#### TASKS AND EXERCISES:
A. Could you copy word for word the stretch of the Python notebook on diseases and symptoms from "nltk.download('stopwords')" through "wordnet is already up-to-date!"?
B. Can you resume the Python notebook on diseases and symptoms, picking up right after its final line?

#### TEXT SHOWN:
┌──

In [1]:
# ✅ Step 1: Import all libraries
import pandas as pd
import torch
import re
import nltk
from nltk.util import ngrams
from nltk.corpus import stopwords
from nltk.tokenize import word_tokenize
from nltk.stem import WordNetLemmatizer
from sentence_transformers import SentenceTransformer, util

In [2]:

# ✅ Step 2: Download NLTK assets
nltk.download('punkt')
nltk.download('stopwords')
nltk.download('wordnet')

[nltk_data] Downloading package punkt to /Users/jeetshah/nltk_data...
[nltk_data]   Package punkt is already up-to-date!
[nltk_data] Downloading package stopwords to
[nltk_data]     /Users/jeetshah/nltk_data...
[nltk_data]   Package stopwords is already up-to-date!
[nltk_data] Downloading package wordnet to
[nltk_data]     /Users/jeetshah/nltk_data...
[nltk_data]   Package wordnet is already up-to-date!


True

In [3]:
# ✅ Step 3: Load dataset
df = pd.read_csv("../data/Final_Augmented_dataset_Diseases_and_Symptoms.csv")
symptom_list = df.columns[1:].tolist()

In [4]:
model = SentenceTransformer("all-MiniLM-L6-v2")

In [5]:
symptom_embeddings = {
    symptom: model.encode(symptom, convert_to_tensor=True)

└──

#### DATA TO EXAMINE:
┌──

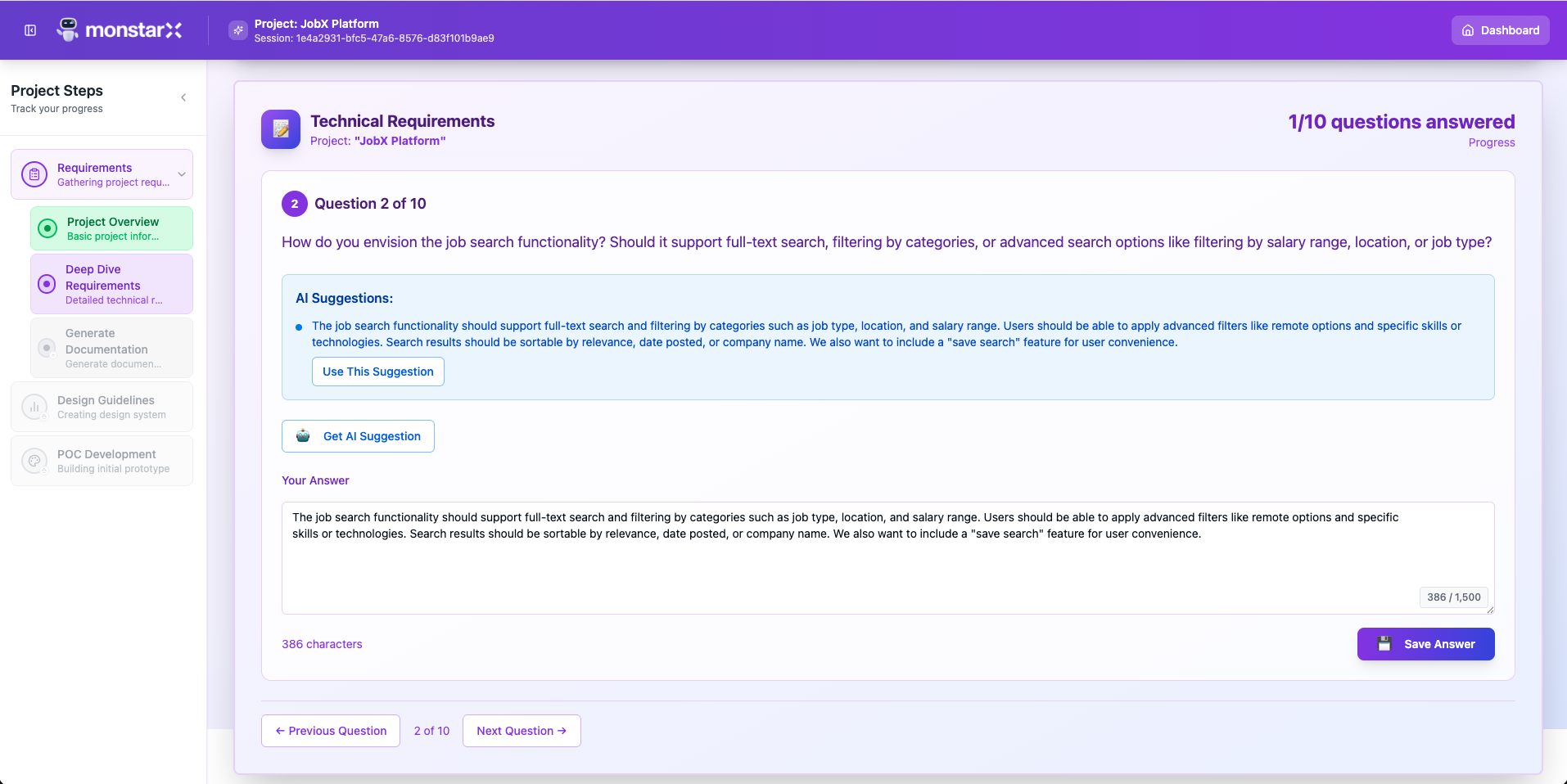Open the POC Development step
The width and height of the screenshot is (1567, 784).
[106, 461]
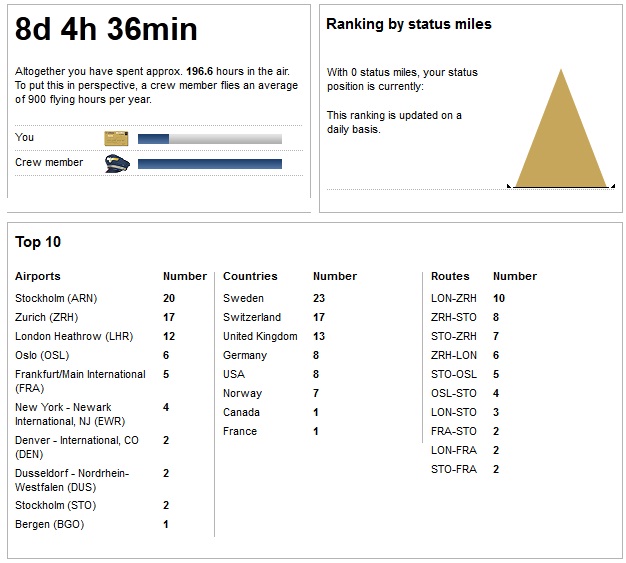The height and width of the screenshot is (563, 626).
Task: Click the LON-ZRH route entry
Action: click(453, 298)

└──

#### ANSWER SECTION:
A.
nltk.download('stopwords')
nltk.download('wordnet')

[nltk_data] Downloading package punkt to /Users/jeetshah/nltk_data...
[nltk_data]   Package punkt is already up-to-date!
[nltk_data] Downloading package stopwords to
[nltk_data]     /Users/jeetshah/nltk_data...
[nltk_data]   Package stopwords is already up-to-date!
[nltk_data] Downloading package wordnet to
[nltk_data]     /Users/jeetshah/nltk_data...
[nltk_data]   Package wordnet is already up-to-date!

B.
    for symptom in symptom_list
}

In [6]:
stop_words = set(stopwords.words("english"))
lemmatizer = WordNetLemmatizer()

def clean_and_tokenize(text):
    text = text.lower()
    text = re.sub(r"[^a-zA-Z\s]", "", text)
    tokens = word_tokenize(text)
    return [lemmatizer.lemmatize(w) for w in tokens if w not in stop_words]

In [7]:
def extract_symptoms_fast(text, top_k=10):
    tokens = clean_and_tokenize(text)
    phrases = [" ".join(gram) for n in range(1, 4) for gram in ngrams(tokens, n)]

    # Encode all phrases in batch
    input_vecs = model.encode(phrases, convert_to_tensor=True)

    # Stack all symptom vectors
    symptom_names = list(symptom_embeddings.keys())
    symptom_matrix = torch.stack([symptom_embeddings[s] for s in symptom_names])

    # Compute cosine similarity
    sim_matrix = util.cos_sim(input_vecs, symptom_matrix)

    # Get top matches
    best_indices = torch.topk(sim_matrix.flatten(), top_k).indices

    seen = set()
    results = []
    for idx in best_indices:
        row, col = divmod(idx.item(), sim_matrix.shape[1])
        symptom = symptom_names[col]
        score = float(sim_matrix[row, col])
        if symptom not in seen:
            seen.add(symptom)
            results.append((symptom, score))

    return results

In [8]:
user_input = "I feel feverish, have chest pain and cough and even nausea or vomiting"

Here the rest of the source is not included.